Time for an object to fall to a larger one

[kaikalii]

I know that for short distances from the Earth's surface, x=-1/2gt^2+vt+x works fine for finding the time it takes for an object to fall a certain distance ignoring air resistance.
However, what if the distance is many times the Earth's radius?
The only thing I can think of to start solving this problem is f''(t)=GM/(f(t))^2, but try as I might, I cannot solve that to evaluate the time and object takes to fall, say, a distance, r. How can I accomplish this?

 

[JPaquim]

I'm assuming you're talking about a body whose mass is much smaller than the Earth's, dropped with zero velocity from an arbitrary distance from the Earth. If so, please check out this article or this one. Basically the body follows a degenerate ellipse trajectory, similar to the trajectory of the moon around the earth. The equations aren't as easy to solve as the mgh potential because they're non linear, but if you want the time in terms of initial position, you write down the energy per unit mass, which is a conserved quantity (and should be negative if you're effectively falling and not escaping the Earth): $E = E_0 = T + U = (dr/dt)^2/2 - \mu/r$, solve for dt and integrate: $$ \int_{t_0}^t dt = t - t_0 = \int_{r_0}^r \frac{dr}{\sqrt{2(E_0+\mu /r)}} = \frac{1}{\sqrt{2\mu}}\int_{r_0}^r \sqrt{\frac{r}{1-\alpha r}}dr $$ with $\alpha = -E_0/\mu > 0$, if I didn't mess up the algebra. The integral may found in integral tables or WolframAlpha, or computed numerically.

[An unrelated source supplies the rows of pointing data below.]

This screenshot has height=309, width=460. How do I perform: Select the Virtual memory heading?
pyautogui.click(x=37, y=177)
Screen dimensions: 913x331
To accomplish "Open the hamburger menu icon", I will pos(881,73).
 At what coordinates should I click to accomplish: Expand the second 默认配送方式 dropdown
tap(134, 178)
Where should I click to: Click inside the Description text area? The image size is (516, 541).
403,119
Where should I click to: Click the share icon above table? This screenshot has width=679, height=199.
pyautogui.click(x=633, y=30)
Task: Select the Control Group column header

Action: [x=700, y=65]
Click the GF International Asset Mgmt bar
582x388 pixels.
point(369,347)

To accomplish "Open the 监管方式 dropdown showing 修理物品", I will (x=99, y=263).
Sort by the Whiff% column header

For the more general problem where you can have non-zero velocity and a body with a large mass, read into the gravitational two-body problem, or the Kepler problem if you're not interested in large masses.

 

[kaikalii]

Thank you! This is exactly what I was looking for.

 

[JPaquim]

I've added some stuff to my answer, maybe you'd like to check it out :)

 

[PJC01]

I would first clarify the question and make sure I understand the parameters and variables involved. For example, is the larger object being referred to the Earth or another celestial body? Is the distance being measured from the surface of the larger object or from its center?

Assuming the larger object is the Earth and the distance is being measured from its center, we can use the equation f''(t) = -GM/(f(t))^2, where f(t) is the distance between the falling object and the center of the Earth at time t, and GM is the product of the Earth's mass and the gravitational constant. This equation is known as the universal law of gravitation and it applies to all objects in the universe.

To solve this equation, we can use numerical methods such as Euler's method or Runge-Kutta method to approximate the solution. These methods involve dividing the time interval into smaller intervals and calculating the distance at each time step. This approach can give us a good estimate of the time it takes for an object to fall to a larger object, even for distances much larger than the Earth's radius.

Another approach would be to use the concept of escape velocity. If the distance between the two objects is much larger than the Earth's radius, we can assume that the falling object has enough kinetic energy to escape the gravitational pull of the larger object. In this case, we can use the equation for escape velocity, v = √(2GM/r), where v is the escape velocity, G is the gravitational constant, M is the mass of the larger object, and r is the distance between the two objects. We can then use this velocity to calculate the time it would take for the object to reach the larger object's surface.

In summary, the equation f''(t) = -GM/(f(t))^2 can be used to calculate the time it takes for an object to fall to a larger object, even for distances much larger than the Earth's radius. However, numerical methods or the concept of escape velocity may be needed to solve this equation for specific distances.